Speaking of Women's Rights: Whose (Health Care) Conscience Is It, Anyway?

Thursday, November 20, 2014

Whose (Health Care) Conscience Is It, Anyway?

By Janet Chung
Originally published by Huffington Post
More and more, we live in a world where the religious beliefs of those who want to refuse health care services trump the rights of patients who deserve and need those services. This is untenable. The time has come to return the focus to patients, and an important first step is to protect those health care providers whose consciences tell them that they are obliged to provide health care at least as much as we protect the rights of their colleagues to refuse it.

How did we get here? It's important to understand that this state of affairs has been a long time coming. The U.S. Supreme Court's now notorious decision in Burwell v. Hobby Lobby is only the latest salvo in an ongoing campaign that makes health care providers' beliefs—not patients' needs—the basis for determining what services will be offered.

A mainstay in this assault is a fresh barrage of laws containing so-called "conscience clauses," designed to give health care providers the right to refuse to offer services that they personally disapprove of, regardless of patient needs. In recent years, such state and federal laws have been expanding their reach in troubling new ways. Where they once focused on the right of providers to refuse to participate in specific services, primarily abortions and sterilization, they are now even broader in scope. For example, pharmacists in many states have the right to refuse to dispense any medication—and some have exercised that right to deny women emergency contraception based on the categorically false belief that such contraception causes an abortion.

Longstanding exemptions for not just individual providers, but also religious institutions further widen the gap between what patients need and what providers are required to offer. For example, in my home state of Washington, the insurance code provides that religiously sponsored plans can opt out of including legally mandated insurance benefits in their plan offerings, based on conscience. Elsewhere, hospitals that generally are required by law to provide emergency contraception to patients who have been sexually assaulted may refuse to do so on religious grounds. Similarly, even before the Hobby Lobby decision, religious institutions, such as houses of worship, were exempt from the Affordable Care Act's contraceptive coverage requirements, and nonprofits with religious objections to ACA coverage requirements could refuse as well. The Hobby Lobby Court then further extended this doctrine, adding for-profit employers with religious objections to the list of entities exempt from providing otherwise mandated health care benefits.

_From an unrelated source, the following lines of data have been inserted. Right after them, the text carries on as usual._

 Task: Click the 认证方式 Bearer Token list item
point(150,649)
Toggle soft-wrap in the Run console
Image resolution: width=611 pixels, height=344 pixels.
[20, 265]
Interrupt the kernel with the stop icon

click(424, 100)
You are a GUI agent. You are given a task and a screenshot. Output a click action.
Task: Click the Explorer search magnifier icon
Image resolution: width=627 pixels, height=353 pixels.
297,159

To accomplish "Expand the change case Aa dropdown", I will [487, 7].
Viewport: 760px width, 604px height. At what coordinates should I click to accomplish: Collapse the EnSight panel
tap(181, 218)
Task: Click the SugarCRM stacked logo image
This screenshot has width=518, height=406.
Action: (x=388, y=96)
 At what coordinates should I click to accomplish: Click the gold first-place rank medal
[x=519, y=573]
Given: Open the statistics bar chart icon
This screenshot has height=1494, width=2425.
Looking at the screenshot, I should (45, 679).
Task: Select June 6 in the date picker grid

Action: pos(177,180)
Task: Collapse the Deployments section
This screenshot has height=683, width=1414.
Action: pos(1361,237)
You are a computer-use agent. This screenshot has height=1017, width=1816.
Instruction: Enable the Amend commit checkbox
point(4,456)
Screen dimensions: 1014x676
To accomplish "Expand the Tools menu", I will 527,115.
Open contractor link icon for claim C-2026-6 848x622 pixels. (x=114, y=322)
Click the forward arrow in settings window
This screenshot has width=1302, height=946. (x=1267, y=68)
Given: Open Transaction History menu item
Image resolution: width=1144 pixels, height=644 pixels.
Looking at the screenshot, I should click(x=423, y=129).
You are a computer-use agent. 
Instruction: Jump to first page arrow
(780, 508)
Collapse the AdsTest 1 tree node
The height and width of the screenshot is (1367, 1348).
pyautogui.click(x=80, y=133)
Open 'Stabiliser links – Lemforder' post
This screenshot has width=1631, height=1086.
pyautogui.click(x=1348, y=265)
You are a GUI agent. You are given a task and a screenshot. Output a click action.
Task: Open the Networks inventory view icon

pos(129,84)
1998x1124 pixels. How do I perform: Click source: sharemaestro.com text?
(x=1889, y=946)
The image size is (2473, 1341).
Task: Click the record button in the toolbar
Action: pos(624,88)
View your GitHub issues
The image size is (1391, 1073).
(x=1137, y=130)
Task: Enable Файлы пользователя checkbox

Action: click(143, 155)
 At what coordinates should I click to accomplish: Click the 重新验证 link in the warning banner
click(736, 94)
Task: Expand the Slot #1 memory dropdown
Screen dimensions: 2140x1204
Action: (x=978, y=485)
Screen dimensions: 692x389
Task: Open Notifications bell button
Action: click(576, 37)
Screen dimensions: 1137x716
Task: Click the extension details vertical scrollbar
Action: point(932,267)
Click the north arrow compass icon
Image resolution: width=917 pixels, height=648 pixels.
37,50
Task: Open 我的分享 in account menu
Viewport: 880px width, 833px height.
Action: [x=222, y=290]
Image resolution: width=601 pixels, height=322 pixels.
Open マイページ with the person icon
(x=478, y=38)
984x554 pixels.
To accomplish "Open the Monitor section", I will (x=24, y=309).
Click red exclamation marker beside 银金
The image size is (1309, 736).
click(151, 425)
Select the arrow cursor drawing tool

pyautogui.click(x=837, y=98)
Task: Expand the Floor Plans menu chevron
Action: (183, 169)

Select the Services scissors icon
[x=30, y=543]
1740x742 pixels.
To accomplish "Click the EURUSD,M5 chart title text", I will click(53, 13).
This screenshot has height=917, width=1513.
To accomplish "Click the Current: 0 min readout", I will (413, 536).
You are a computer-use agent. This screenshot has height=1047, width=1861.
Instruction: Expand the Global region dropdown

While the Hobby Lobby decision focused on contraceptive coverage, it would be a mistake to think that its reach stops there. By recognizing a for-profit corporation's religious free exercise rights, the Court opened the door to religiously-based refusals of services of all sorts. For example, some providers object to aid in dying, or providing health care services of any kind to LGBT patients. Some religions proscribe vaccinations or blood transfusions. What's more, courts, not wanting to become arbiters of spirituality, do not question the sincerity of claims of religious belief. Thus, a religious objection might just prove to be the trump card justifying denials of such health care services.

This situation is unacceptable. The time has come to accord legal protection to other forms of "conscience." Providers should be protected if their religion or conscience compels them to provide care, not only when they choose to refuse it.

This broadened frame for conscience clause protection is especially needed in light of the precipitous rise in religiously affiliated health care systems; the number of Catholic-run acute-care hospitals increased by 16% from 2001-11. These hospital systems usually come with accompanying restrictions on services based on religious institutional doctrine. To comply with the Ethical and Religious Directives for Catholic Health Care, a Catholic-affiliated hospital may require its employees, as a matter of policy, not to provide certain services, including non-emergency pregnancy termination, medication for aid in dying, and infertility treatment. These prohibitions can extend not only to employees of the hospital itself, but also to affiliated clinics, hospices, physicians with admitting privileges—even separately owned medical practices that lease office space from a religiously affiliated health system. Studies of physicians at religiously affiliated hospitals have found over half (52%) of ob-gyns and one in five primary care physicians experienced conflict between the care they wanted to provide and hospital policies.

Institutional policies should not be allowed to prevent health care professionals from exercising their professional judgment, to practice evidence-based medicine, and to provide comprehensive care to their patients.

At best, privileging the conscience of providers who refuse care results in inconvenience to the patient and delay of care. At worst, it results in a complete barrier to timely access to health care -- such as when there is a time-sensitive medication that a pharmacist refuses to provide, or a procedure that no hospital in the region will provide.

It is time to recognize the hypocrisy of protecting only the moral beliefs of those providers who use their beliefs as a basis for refusing to provide care. We need to also protect the providers who believe it is their duty to provide care, and thus, protect the patients who need care. A core ethical obligation for medical professionals is nonmaleficence—do no harm. That form of conscience deserves protection, too.

--

Janet Chung is Legal and Legislative Counsel at Legal Voice, where she works to advance reproductive and economic justice for women through advocacy, litigation, and legal rights education. She is a Ford Foundation Public Voices Fellow with The OpEd Project.